Proyek Strategis Nasional Melanggar Hak Masyarakat Adat Papua
LBH Papua juga menyoroti pelanggaran terhadap hak masyarakat adat, khususnya Masyarakat Adat Marind, dalam Proyek Strategis Nasional yang berlangsung di Merauke. Gobay menjelaskan bahwa proyek ini tidak mematuhi mekanisme penanaman modal dan penyediaan tanah ulayat sesuai dengan ketentuan yang diatur dalam Undang-Undang Nomor 2 Tahun 2021 tentang Otonomi Khusus Bagi Provinsi Papua.
Dalam undang-undang tersebut, diatur bahwa setiap penanaman modal di Papua harus menghormati hak-hak masyarakat adat serta melibatkan mereka dalam perundingan dengan pemerintah daerah dan investor. Namun, hal ini tidak dilaksanakan, sehingga LBH Papua menilai proyek tersebut melanggar hak konstitusional masyarakat adat Papua yang dilindungi oleh UUD 1945 dan berbagai undang-undang lainnya.
Tindakan Panglima TNI Bertentangan dengan Tugas Pokok TNI
Panglima TNI, Jenderal Agus Subiyanto, baru-baru ini meresmikan lima batalyon infanteri di Papua untuk mendukung program ketahanan pangan, yang mencakup kerja sama dengan Kementerian Pertanian dan masyarakat setempat dalam mengembangkan sektor pertanian. Namun, LBH Papua menilai bahwa keterlibatan TNI dalam program ini melanggar tugas pokok TNI yang diatur dalam Undang-Undang Nomor 35 Tahun 2004 tentang TNI. Gobay menegaskan bahwa tugas utama TNI adalah menjaga kedaulatan negara dan mempertahankan keutuhan wilayah, bukan menjalankan kegiatan bisnis atau terlibat dalam proyek-proyek komersial.

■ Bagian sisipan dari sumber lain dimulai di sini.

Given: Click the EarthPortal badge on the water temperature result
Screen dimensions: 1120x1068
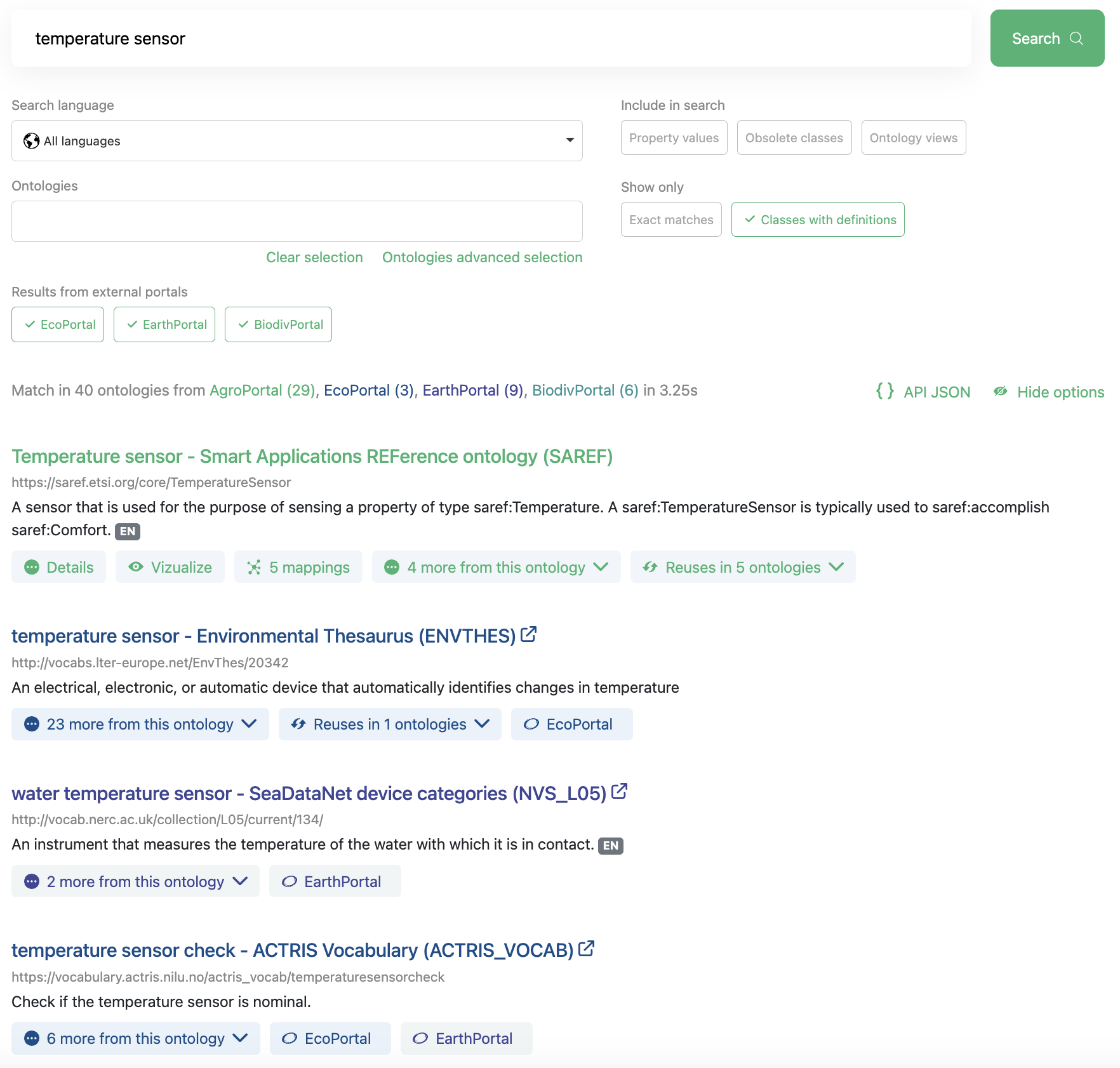Looking at the screenshot, I should [335, 881].
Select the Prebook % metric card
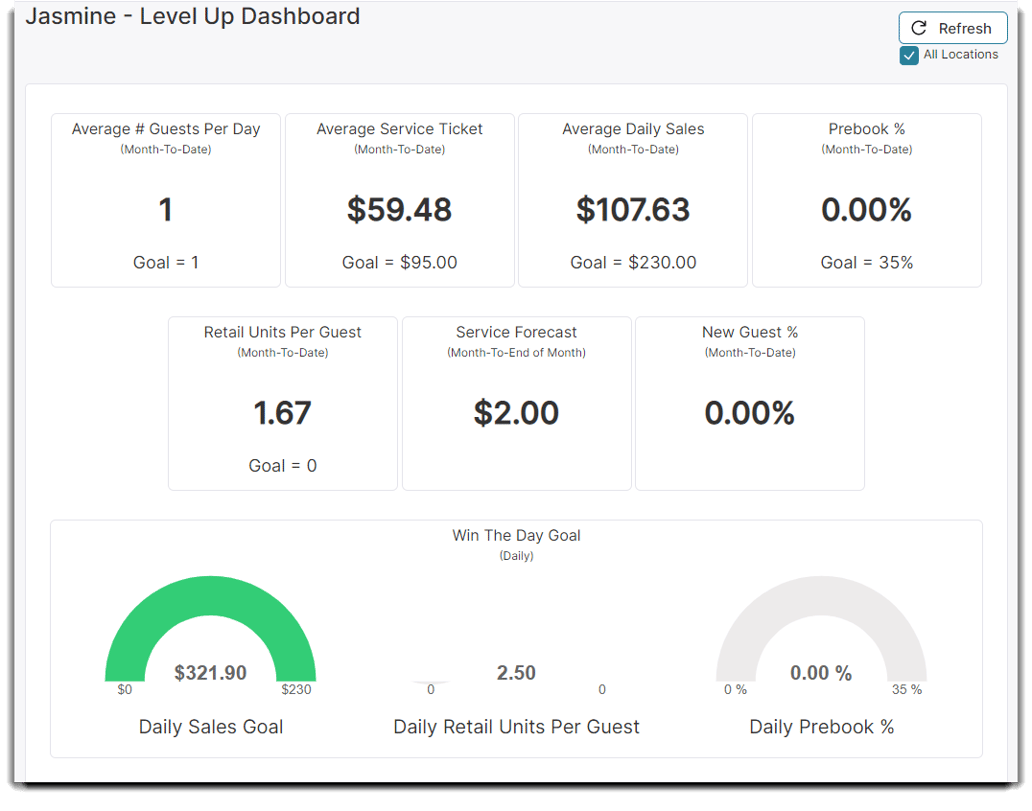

“Tindakan Panglima TNI yang meresmikan lima batalyon infanteri penyangga daerah rawan untuk mendukung program ketahanan pangan ini jelas bertentangan dengan tugas pokok TNI dan mengarahkan prajurit untuk terlibat dalam kegiatan bisnis yang dilarang,” kata Gobay dalam pernyataannya.
Seruan LBH Papua
Atas dasar berbagai pelanggaran tersebut, LBH Papua mengajukan sejumlah tuntutan, antara lain:
Presiden Republik Indonesia diminta segera membatalkan pendirian batalyon infanteri penyangga daerah rawan di Papua yang mendukung program ketahanan pangan karena bertentangan dengan tugas pokok TNI dan melanggar hak masyarakat adat.
Panglima TNI diminta untuk menegakkan jati diri TNI sebagai tentara profesional yang tidak terlibat dalam kegiatan bisnis atau politik praktis, sebagaimana diatur dalam Undang-Undang Nomor 34 Tahun 2004.
Menteri Pertanian diminta untuk menghentikan Proyek Strategis Nasional di Merauke yang melanggar hak masyarakat adat, khususnya Masyarakat Adat Marind.
Siaran pers ini dikeluarkan oleh LBH Papua sebagai bentuk komitmen mereka dalam memperjuangkan hak-hak masyarakat adat dan memastikan bahwa TNI tetap berada pada koridor tugas utamanya sebagai penjaga keamanan dan kedaulatan negara, tanpa terlibat dalam kegiatan bisnis atau proyek yang berpotensi melanggar hukum.